'Alien: Romulus' and Franchise Fetishization
I liked 'Alien: Romulus' but not as much as 'Alien: Romulus' likes other 'Alien' movies.
The Alien franchise is curious in that it’s a franchise with no franchise identity. The “no tone” tone was set by the transformation of sci-fi horror in Ridley Scott’s original 1979 film into James Cameron’s sci-fi action movie Aliens in 1986. Two legendary directors made two classic movies set in the same world featuring the same protagonist (Sigourney Weaver’s Lt. Ellen Ripley) but in two distinct genres. Since then, the Alien series has been marked by how each installment tries to adhere to an idea of what an Alien movie should be yet remaining distinct from other entries. Alien 3 is a far cry from Aliens and Alien: Resurrection is a far cry from Alien 3. Even when Scott returned to the series with his prequel movies Prometheus and Alien: Covenant, there was a sense that Scott’s interest wasn’t in recreating the feeling of his 1979 movie as much as he wanted to make movies about a villainous android (Michael Fassbender’s David) and that the only way to get the budget he needed was to set them in the Alien universe.1
So the idea of “What does an Alien movie look like,” doesn’t have a set answer, and that leaves two roads for the new Alien movie, Fede Alvarez’ Alien: Romulus. Either he could follow tradition and try to scope out an entirely new vision for an Alien movie or he could try to canonize all that came before into a cohesive picture. Alvarez opts for the latter, and to his credit, he largely succeeds.

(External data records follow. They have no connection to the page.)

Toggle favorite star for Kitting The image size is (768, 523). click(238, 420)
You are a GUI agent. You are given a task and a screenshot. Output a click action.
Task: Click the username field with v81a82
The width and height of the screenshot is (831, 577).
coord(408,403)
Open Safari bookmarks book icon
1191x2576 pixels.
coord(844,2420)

For about two-thirds of Alien: Romulus, the film feels like a direct successor to Scott’s Alien but with today’s CGI tools. The movie is set after the events of Alien but before Aliens, and follows a group of orphaned teenagers seeking to get off their mining planet and a life of indentured servitude under the nefarious Weyland-Yutani corporation. They think they’ve found their answer by discovering a derelict ship above the planet. The bad news is that it’s not a ship, but a research station. The worse news is that the station was studying xenomorphs.
Right off the bat, Alvarez and co-writer Rodo Sagayues make two smart decisions. They pared the cast way down from other Alien movies, giving us only six characters (one fewer than the ensemble of the 1979 original). This allows us to identify and invest in the cast rather than just see them as disposable fodder for the xenomorphs. Second, because these are orphans who only know a life of toil in a mine, we don’t expect them to be geniuses. Like the space truckers in the first Alien movie, these are working-class characters as opposed to the scientists of Prometheus who should know better.
From there, the movie feels like a terrific throwback to the haunted house vibes of the original movie until it hits the third act when it feels the need to become almost every Alien movie. These nods range from visual Easter eggs to wholesale plot points from other movies (while you can go into Alien: Romulus cold, rewatching Alien and Prometheus would probably help you out). This attempt to embrace all things Alien leaves Romulus feeling less like a distinctive vision of an alternate history where the franchise followed the tone of the original and instead what we typically get from franchises these days: heaps of fan service.
This rankles a bit because the best way to honor a franchise is simply to tell another good story within the bounds of that series. For a large chunk of its runtime, Romulus does that, and running to the safety of “I understood that reference,” is painfully played out. When Alvarez is throwing loads of face-huggers at our characters or leaning into the unsettling boundaries between androids and humans, those choices feel organic to the story while still showing a love of the other Alien movies. When our female lead, Rain (Cailee Spaeny), is shot like she’s Ripley coming to save Newt in Aliens, it takes us out of the film because Rain isn’t like Ripley, which is fine. It’s like in the third act of Romulus, Alvarez and Sagayues quit trusting their stuff and want to rely on the audience’s fond memories of other movies.
While this isn’t the movie’s greatest sin (I’ll have more on that for paid subscribers in Friday’s newsletter), it’s disappointing because there’s an element of, “This is why we can’t have nice things.” We’re so deeply embedded in IP world that the IP eats its own tail. It’s not enough to simply tell a story within the world of Alien; you need to tell your audience that you too have seen all of the Alien movies. I need filmmakers to stop emphasizing to the audience that we’re all fans. It’s fine if filmmakers want to be fans, but foremost I need them to be creative storytellers rather than marketers reaffirming brand loyalty.
I know there are two Alien vs. Predator movies; the less said of these, the better.